Então, a grande questão que fica é: se as mulheres estão mais envolvidas, engajadas, interessadas, por que não aceitam, de uma vez por todas, que acompanham a F1 unicamente pela F1? “Por causa dos estereótipos. Homens da geração dos dirigentes de Fórmula 1 foram acostumados a associar a presença feminina no esporte como acessórios dos pilotos (esposas, namoradas, mães etc.) ou ao ambiente (grid girls, promotoras de marcas diversas no paddock etc.). Só que, mesmo dentro da Fórmula 1, há mulheres ocupando funções técnicas, administrativas, de comunicação etc., o que é um reflexo da própria sociedade, que cada vez mais vê mulheres ocupando funções desse tipo”, explicou.

“Essa nova realidade já deveria ser suficiente para alguns dos atores da Fórmula 1 (dirigentes, pilotos, jornalistas e parte do público) perceber que existe muito mais apelo para uma mulher se inserir nesse meio do que apenas (e simplesmente) a forma física dos pilotos. Se a gente chegar para um fã de carros e perguntar para ele se ele vai a um Salão do Automóvel só para ver as modelos, ele certamente diria que não. Diria que aquelas mulheres bonitas são um “bônus” daquele ambiente”, seguiu.

“Não há mal nenhum em mulheres (ou homens) que admiram a beleza física de alguns pilotos, o que não quer dizer que esse público novo está lá só por isso. Mas aqui entra outro paradigma difícil de superar: para a sociedade arcaica, um homem admirar uma mulher bonita é algo quase fisiológico. Quando uma mulher externa sua atração pela beleza física de um homem, é algo quase controverso, como se estivesse subvertendo alguma ordem moral”, emendou.

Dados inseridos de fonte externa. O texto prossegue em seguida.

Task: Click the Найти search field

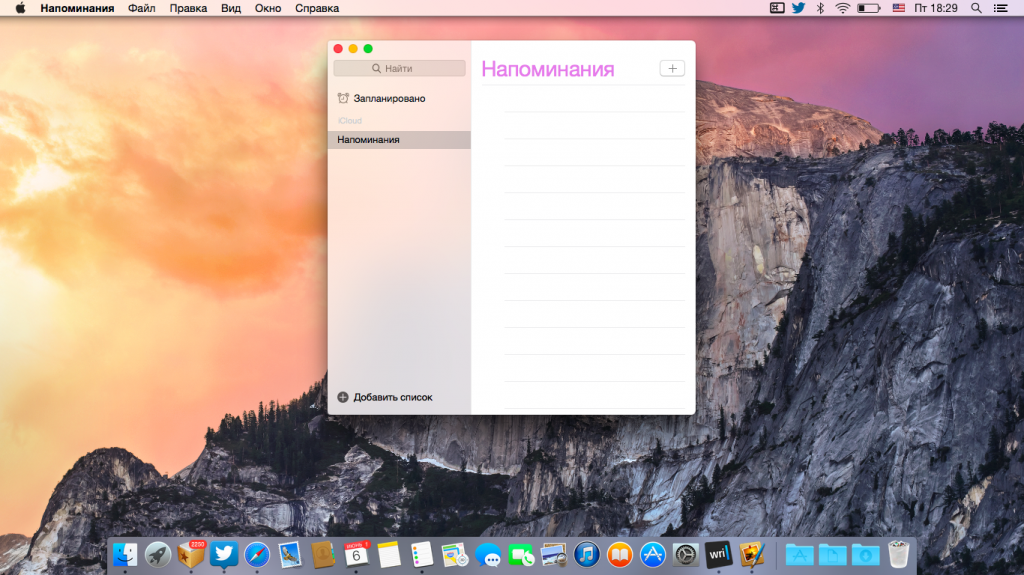Action: (399, 69)
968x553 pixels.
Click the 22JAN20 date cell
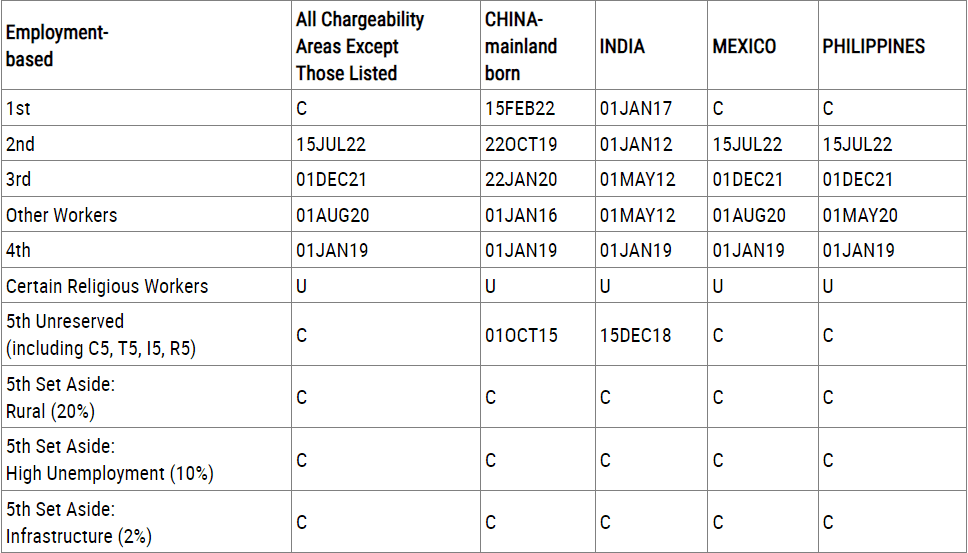coord(521,180)
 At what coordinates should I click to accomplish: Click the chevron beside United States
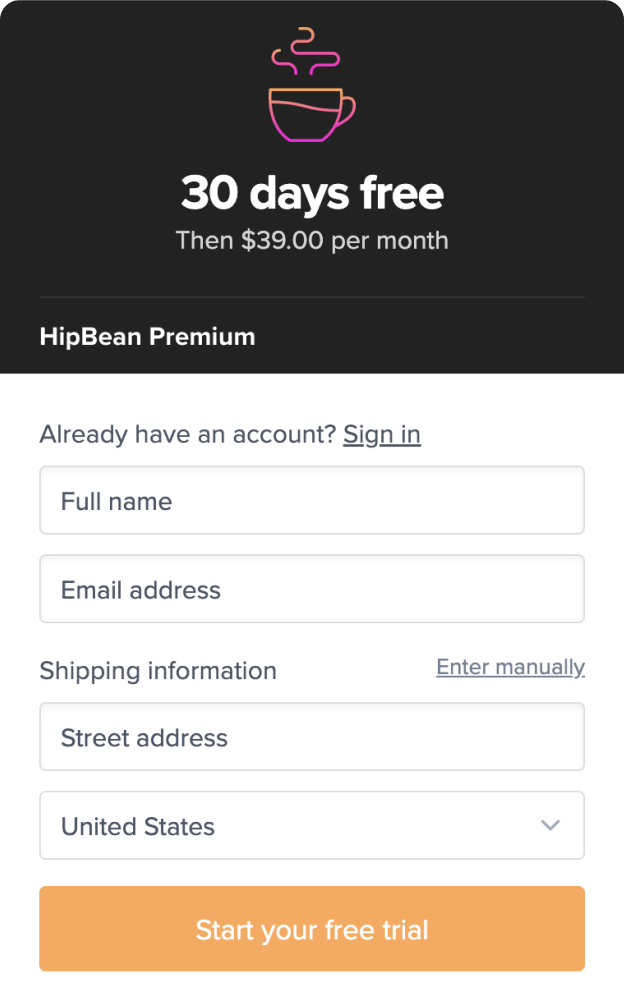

E afinal, Alessandra, quais os desserviços trazidos por essa fala de Horner? “Vários: reforçar o estereótipo de que mulheres só seguem Fórmula 1 para ver homens bonitos; desestimular meninas e mulheres que poderiam seguir a categoria por não quererem ser estereotipadas dessa forma; jogar contra os esforços de popularização e rejuvenescimento da categoria; reduzir as probabilidades de termos mais pilotas, mais engenheiras, mais técnicas, mais mecânicas etc. na Fórmula 1, simplesmente porque foram desestimuladas a despertar o interesse pelo tema para fugir desse estereótipo”, opinou.

“A fala de Horner é um desserviço para a própria Fórmula 1 que, pelo menos no discurso, tem se inclinado na direção da inclusão feminina. Ainda que a categoria, como instituição, tenha optado pela narrativa da diversidade por questões meramente mercadológicas, pelo menos a mensagem transmitida é de acolhimento. É possível questionar se há ações concretas em relação a isso, mas nenhuma instituição que se pretenda atrativa para investimentos nacionais pode se manter com o discurso arcaico de Horner. Ainda que ele, em seu íntimo, pense isso mesmo, seria mais inteligente se adotasse alguma assessoria de imagem que alinhasse seu discurso com a modernidade. Não para “lacrar”, como alguns gostam de dizer, mas para não se mostrar um parceiro comercial micado”, encerrou.

Mas se as palavras de Alessandra com 15 temporadas nas costas, coberturas in loco em grandes veículos e atualmente comentarista, não é suficiente, algumas fãs também afirmaram os motivos que começaram a acompanhar a categoria. E chocante ou não, nenhuma alegou a beleza de um piloto – que fica de capacete, balaclava, dentro de um carro e atrás de um halo durante boa parte do final de semana.

“Por causa da combinação de esporte e ciência que forma a F1. É um esporte onde o desempenho do atleta e a inovação tecnológica andam de mãos dadas e isso é fascinante demais”, disse @wonderames. “Estudo engenharia mecânica e participei de competições do projeto baja. Tomei gosto por competições automobilísticas. Comecei a assistir F1 (2020), logo depois foi lançado o W Series, que me motivou muito também”, completou @belittle_

“Achei legal os bastidores (drama, estratégia e desenvolvimento do carro) mostrado no Drive to Survive. Em 2020 acompanhava só os highlights [melhores momentos] e algumas corridas, mas sem dúvidas a disputa pelo campeonato me prendeu em 2021”, complementou @naomitanaka_.